El apasionante encuentro de los octavos de final del Mundial de Clubes FIFA 2025™ entre el Borussia Dortmund y el CF Monterrey acabó decidiéndose por dos letales acciones de juego combinativo.
Los dos goles de la victoria por 2-1 del Dortmund vinieron precedidos de combinaciones entre Karim Adeyemi y Serhou Guirassy, que anotó los dos tantos de su equipo y selló su pase a los cuartos de final, donde se enfrentará al Real Madrid CF.
El gol inicial de Guirassy ilustró a la perfección el gran entendimiento existente entre ambos jugadores. Así, el guineano envió el balón al fondo de las mallas tras una habilidosa pared con su joven compañero. En el segundo gol, Adeyemi aprovechó su vertiginosa velocidad para superar la línea defensiva del Monterrey. A continuación, el internacional alemán envió un pase hacia la trayectoria de Guirassy, que superó al guardameta Esteban Andrada con otro preciso remate.
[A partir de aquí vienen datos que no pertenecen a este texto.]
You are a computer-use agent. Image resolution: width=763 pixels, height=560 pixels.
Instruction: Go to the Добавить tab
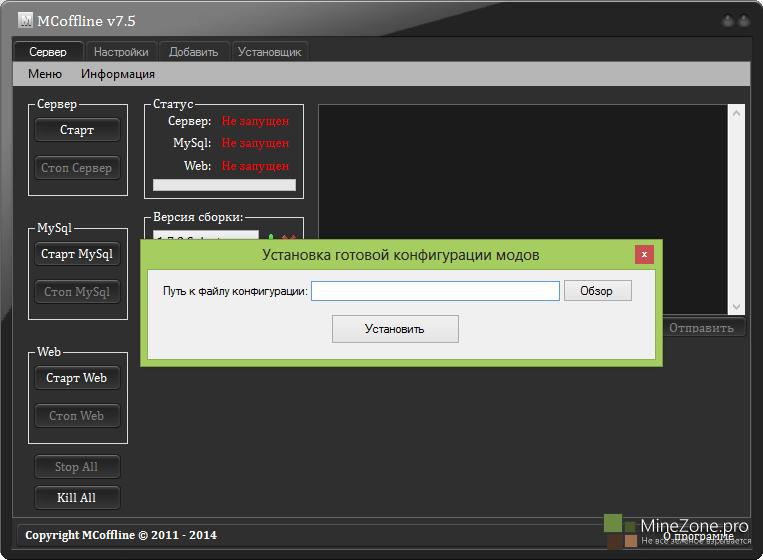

En declaraciones a FIFA.com, Niko Kovač, técnico del Dortmund, destacó la importancia de aprovechar las virtudes de la pareja de futbolistas en su plan de juego.
"Hemos jugado con dos delanteros para imprimir algo más de velocidad", analizó el croata. "Sabíamos que Sergio Ramos tiene 39 años. Sigue siendo un excelente jugador, pero está claro que no es tan rápido como Karim. Eso es lo que queríamos hacer -aprovechar la velocidad de Adeyemi-. Como se ha visto, en el segundo gol hemos jugado un balón en largo. Karim ha hecho una gran acción y ha combinado con Serhou para que marcara. El objetivo era aprovechar toda la longitud del campo. Aunque lo hemos logrado en mayor medida en el primer tiempo que en el segundo, creo que la idea era buena", añadió.
Por su parte, Guirassy destacó que la conexión entre ambos jugadores se basa en su amistad.
El futbolista, de 29 años, afirmó lo siguiente: "Karim es como un hermano pequeño. Tenemos muy buena relación dentro y fuera del campo, aunque a veces se le va un poco la cabeza. Hoy me ha dado dos asistencias, por lo que estoy muy contento".
Adeyemi, seis años más joven que Guirassy, lo explicó así: "El estilo de juego de Serhou es único. Se le da muy bien mantener la pelota y, por supuesto, marcar goles, por lo que ayuda mucho a todo el equipo. Fuera del campo, no habla mucho, pero es majo. Dentro del campo, creo que hay buena conexión entre los dos. Estamos muy contentos de tenerlo, y a mí me encanta darle asistencias".
El Dortmund tuvo que emplearse a fondo para frenar las acometidas de un correoso Monterrey. La excelente actuación del guardameta Gregor Kobel contribuyó a mantener a raya al equipo mexicano. Kobel quiso reconocer el importante papel que desempeñaron Guirassy y Adeyemi en la victoria de los colosos de la Bundesliga.
"Karim tiene una velocidad asombrosa, y Serhou es una máquina de hacer goles, declaró el portero suizo. "Serhou es letal dentro del área. Lógicamente, Karim también es capaz de marcar goles, pero es tan rápido y peligroso que muchos equipos tienen que concentrarse en él. Eso deja a Serhou algo más de espacio, por lo que creo que se combinan muy bien", añadió.
El exjugador del Salzburgo no solo sorprendió frente al Monterrey por su vertiginosa velocidad, sino también por su compromiso y la inteligencia de sus movimientos.
El alemán confesó que los exigentes métodos de entrenamiento de Kovač lo han ayudado a mejorar su juego.
"No para de decirnos a todas horas que corramos. A veces, a los jugadores nos puede llegar a molestar, pero, cuando te vas a casa y lo piensas, te das cuenta de que tiene sentido. Es difícil, pero está intentando ayudarnos. Lo más importante es trabajar en equipo e ir todos a una. Eso es lo que intenta transmitirnos cada día", dijo.
Kovač está convencido de que el prometedor delantero no ha alcanzado todavía todo su potencial.
"Karim es un excelente jugador", afirmó. "Lo que espero de él son más desmarques en profundidad, porque es muy rápido. No hay muchos jugadores en el mundo con su velocidad. Con demasiada frecuencia, viene a recibir en corto, y eso es lo que no quiero. Lo presiono porque me encanta como jugador", apuntó.
"Tiene que limitarse a hacer lo que le mande el entrenador", concluyó Kovac con una sonrisa.